MPI portion of tests fails


#1

I had a complaint from a user that his MPI code would hang. We have a new cluster, so we are still in the test phase. I downloaded the latest version of HDF5 and built it, but the tests fail. I am using Intel’s Oneapi compilers.

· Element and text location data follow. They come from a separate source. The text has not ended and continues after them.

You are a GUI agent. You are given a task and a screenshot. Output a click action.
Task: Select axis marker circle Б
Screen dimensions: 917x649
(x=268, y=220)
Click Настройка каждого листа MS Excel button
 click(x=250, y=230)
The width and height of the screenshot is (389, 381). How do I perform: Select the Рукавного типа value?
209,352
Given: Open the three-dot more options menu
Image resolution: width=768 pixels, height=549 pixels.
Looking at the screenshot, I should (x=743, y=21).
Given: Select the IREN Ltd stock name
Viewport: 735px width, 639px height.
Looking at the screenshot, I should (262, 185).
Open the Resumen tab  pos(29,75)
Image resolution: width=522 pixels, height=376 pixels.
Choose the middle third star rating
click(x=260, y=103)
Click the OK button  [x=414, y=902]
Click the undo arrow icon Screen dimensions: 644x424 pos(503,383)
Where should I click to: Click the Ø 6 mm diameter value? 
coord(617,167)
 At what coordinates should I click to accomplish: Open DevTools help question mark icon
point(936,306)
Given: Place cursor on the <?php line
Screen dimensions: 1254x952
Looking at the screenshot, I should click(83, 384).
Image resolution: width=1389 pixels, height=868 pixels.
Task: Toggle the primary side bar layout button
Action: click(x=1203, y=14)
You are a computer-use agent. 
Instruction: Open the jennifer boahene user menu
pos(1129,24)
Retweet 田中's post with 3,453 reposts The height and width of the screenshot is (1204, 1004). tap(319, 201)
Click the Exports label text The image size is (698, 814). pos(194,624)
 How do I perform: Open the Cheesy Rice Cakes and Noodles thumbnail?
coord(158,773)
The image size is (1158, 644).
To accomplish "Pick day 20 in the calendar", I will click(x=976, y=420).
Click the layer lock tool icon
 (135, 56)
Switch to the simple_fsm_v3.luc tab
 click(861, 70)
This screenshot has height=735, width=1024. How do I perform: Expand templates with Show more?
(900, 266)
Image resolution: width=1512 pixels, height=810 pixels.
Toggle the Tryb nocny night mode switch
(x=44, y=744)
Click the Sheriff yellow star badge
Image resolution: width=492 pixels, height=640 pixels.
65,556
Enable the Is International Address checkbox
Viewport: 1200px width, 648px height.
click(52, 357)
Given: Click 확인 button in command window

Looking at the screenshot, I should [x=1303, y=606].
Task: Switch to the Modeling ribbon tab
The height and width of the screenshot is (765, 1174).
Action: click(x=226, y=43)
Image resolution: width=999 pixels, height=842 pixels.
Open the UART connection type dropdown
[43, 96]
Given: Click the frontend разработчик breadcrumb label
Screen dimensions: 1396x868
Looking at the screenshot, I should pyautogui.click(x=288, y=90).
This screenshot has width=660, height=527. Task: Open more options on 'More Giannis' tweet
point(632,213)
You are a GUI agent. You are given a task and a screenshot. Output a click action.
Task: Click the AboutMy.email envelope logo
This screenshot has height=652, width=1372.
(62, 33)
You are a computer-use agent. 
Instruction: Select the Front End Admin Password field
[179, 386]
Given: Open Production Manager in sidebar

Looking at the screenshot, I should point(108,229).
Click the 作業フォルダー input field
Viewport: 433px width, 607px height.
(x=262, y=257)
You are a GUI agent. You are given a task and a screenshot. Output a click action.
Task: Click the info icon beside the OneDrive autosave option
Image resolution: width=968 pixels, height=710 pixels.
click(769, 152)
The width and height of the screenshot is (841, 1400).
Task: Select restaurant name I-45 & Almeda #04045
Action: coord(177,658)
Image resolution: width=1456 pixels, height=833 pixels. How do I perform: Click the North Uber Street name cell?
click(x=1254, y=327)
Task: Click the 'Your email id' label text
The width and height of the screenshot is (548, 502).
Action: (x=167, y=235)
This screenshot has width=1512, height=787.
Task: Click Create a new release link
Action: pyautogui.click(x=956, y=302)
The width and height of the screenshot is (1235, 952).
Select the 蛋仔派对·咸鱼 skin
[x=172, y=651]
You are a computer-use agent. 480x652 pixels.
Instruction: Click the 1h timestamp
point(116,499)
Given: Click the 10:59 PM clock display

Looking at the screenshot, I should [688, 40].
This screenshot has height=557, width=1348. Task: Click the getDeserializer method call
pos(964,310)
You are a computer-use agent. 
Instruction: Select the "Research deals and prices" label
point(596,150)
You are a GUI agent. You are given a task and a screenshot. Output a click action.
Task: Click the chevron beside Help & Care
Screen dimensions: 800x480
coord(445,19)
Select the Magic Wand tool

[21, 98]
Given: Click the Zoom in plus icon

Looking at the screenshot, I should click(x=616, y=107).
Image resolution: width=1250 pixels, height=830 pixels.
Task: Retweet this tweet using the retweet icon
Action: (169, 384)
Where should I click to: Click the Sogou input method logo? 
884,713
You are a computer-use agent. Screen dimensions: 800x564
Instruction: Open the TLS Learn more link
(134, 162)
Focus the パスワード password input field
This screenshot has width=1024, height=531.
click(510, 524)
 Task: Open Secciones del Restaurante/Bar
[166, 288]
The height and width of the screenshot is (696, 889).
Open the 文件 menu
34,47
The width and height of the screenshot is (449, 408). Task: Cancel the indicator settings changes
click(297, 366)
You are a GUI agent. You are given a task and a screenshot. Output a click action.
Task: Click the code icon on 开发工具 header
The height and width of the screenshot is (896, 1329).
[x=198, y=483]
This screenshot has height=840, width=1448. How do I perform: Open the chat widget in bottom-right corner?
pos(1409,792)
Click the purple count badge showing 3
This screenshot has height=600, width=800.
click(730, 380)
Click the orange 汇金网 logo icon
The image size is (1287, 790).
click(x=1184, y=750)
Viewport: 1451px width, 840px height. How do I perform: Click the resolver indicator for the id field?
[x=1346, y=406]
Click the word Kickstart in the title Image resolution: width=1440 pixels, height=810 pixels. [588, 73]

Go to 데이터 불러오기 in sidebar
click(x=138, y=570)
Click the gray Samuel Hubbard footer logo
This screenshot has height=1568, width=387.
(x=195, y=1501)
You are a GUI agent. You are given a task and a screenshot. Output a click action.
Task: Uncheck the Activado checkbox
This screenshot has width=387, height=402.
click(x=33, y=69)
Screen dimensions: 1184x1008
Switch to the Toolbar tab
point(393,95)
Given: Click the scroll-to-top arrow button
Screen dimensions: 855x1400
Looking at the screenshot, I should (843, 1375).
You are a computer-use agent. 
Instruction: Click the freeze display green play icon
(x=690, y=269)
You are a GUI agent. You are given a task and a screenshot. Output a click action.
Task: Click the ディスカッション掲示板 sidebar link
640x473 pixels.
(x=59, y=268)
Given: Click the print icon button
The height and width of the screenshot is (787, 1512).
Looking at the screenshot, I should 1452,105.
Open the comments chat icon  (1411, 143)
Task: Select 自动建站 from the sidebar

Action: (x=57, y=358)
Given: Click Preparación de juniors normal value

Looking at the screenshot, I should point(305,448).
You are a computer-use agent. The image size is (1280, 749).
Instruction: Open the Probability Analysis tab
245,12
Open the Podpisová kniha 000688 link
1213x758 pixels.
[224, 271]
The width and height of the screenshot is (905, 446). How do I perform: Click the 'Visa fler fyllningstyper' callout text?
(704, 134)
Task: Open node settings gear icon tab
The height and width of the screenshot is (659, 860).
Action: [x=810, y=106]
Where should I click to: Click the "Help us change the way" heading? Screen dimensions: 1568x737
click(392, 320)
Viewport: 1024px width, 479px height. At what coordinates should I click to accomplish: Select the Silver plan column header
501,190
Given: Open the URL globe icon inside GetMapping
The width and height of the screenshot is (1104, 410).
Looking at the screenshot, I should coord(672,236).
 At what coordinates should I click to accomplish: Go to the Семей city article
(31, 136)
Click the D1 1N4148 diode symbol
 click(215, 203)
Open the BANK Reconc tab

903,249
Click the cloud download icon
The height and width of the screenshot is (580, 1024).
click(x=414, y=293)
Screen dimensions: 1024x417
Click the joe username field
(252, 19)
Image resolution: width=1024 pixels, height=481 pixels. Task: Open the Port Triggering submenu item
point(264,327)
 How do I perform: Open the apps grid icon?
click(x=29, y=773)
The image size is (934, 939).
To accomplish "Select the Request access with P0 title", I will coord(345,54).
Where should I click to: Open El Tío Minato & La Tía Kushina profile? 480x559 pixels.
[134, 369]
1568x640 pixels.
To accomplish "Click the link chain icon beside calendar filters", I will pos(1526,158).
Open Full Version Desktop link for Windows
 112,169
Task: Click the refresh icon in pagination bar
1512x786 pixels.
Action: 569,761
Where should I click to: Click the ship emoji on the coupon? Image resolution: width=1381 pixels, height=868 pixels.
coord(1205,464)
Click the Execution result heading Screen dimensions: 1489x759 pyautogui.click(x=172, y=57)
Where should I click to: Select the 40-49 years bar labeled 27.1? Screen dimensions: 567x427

===Parallel tests in testpar begin Mon Aug 8 14:35:35 PDT 2022===
**** Hint ****
Parallel test files reside in the current directory by default.
Set HDF5_PARAPREFIX to use another directory. e.g.,
HDF5_PARAPREFIX=/PFS/user/me
export HDF5_PARAPREFIX
make check
**** end of Hint ****
make[4]: Entering directory ‘/users/ramos/hdf5-1.12.2/testpar’

Testing: t_mpi

Test log for t_mpi

*** Hint ***
You can use environment variable HDF5_PARAPREFIX to run parallel test files in a
different directory or to add file type prefix. e.g.,
HDF5_PARAPREFIX=pfs:/PFS/user/me
export HDF5_PARAPREFIX
*** End of Hint ***

MPI functionality tests


Proc 0: *** MPIO 1 write Many read test…

Proc 0: hostname=node0001
Proc 2: hostname=node0001
Proc 4: hostname=node0001
Proc 1: hostname=node0001
Proc 3: hostname=node0001
Proc 5: hostname=node0001

===================================================================================
= BAD TERMINATION OF ONE OF YOUR APPLICATION PROCESSES
= RANK 0 PID 3151539 RUNNING AT node0001.cm.cluster
= KILLED BY SIGNAL: 14 (Alarm clock)

===================================================================================
= BAD TERMINATION OF ONE OF YOUR APPLICATION PROCESSES
= RANK 1 PID 3151540 RUNNING AT node0001.cm.cluster
= KILLED BY SIGNAL: 14 (Alarm clock)

===================================================================================
= BAD TERMINATION OF ONE OF YOUR APPLICATION PROCESSES
= RANK 2 PID 3151541 RUNNING AT node0001.cm.cluster
= KILLED BY SIGNAL: 14 (Alarm clock)


#2

Do you know exactly which version of the Intel compiler and Intel MPI library have been used?

In the past I also had some trouble to get Intel MPI working. In my case it turns out to be a bug in the ROMIO implementation of their MPI library.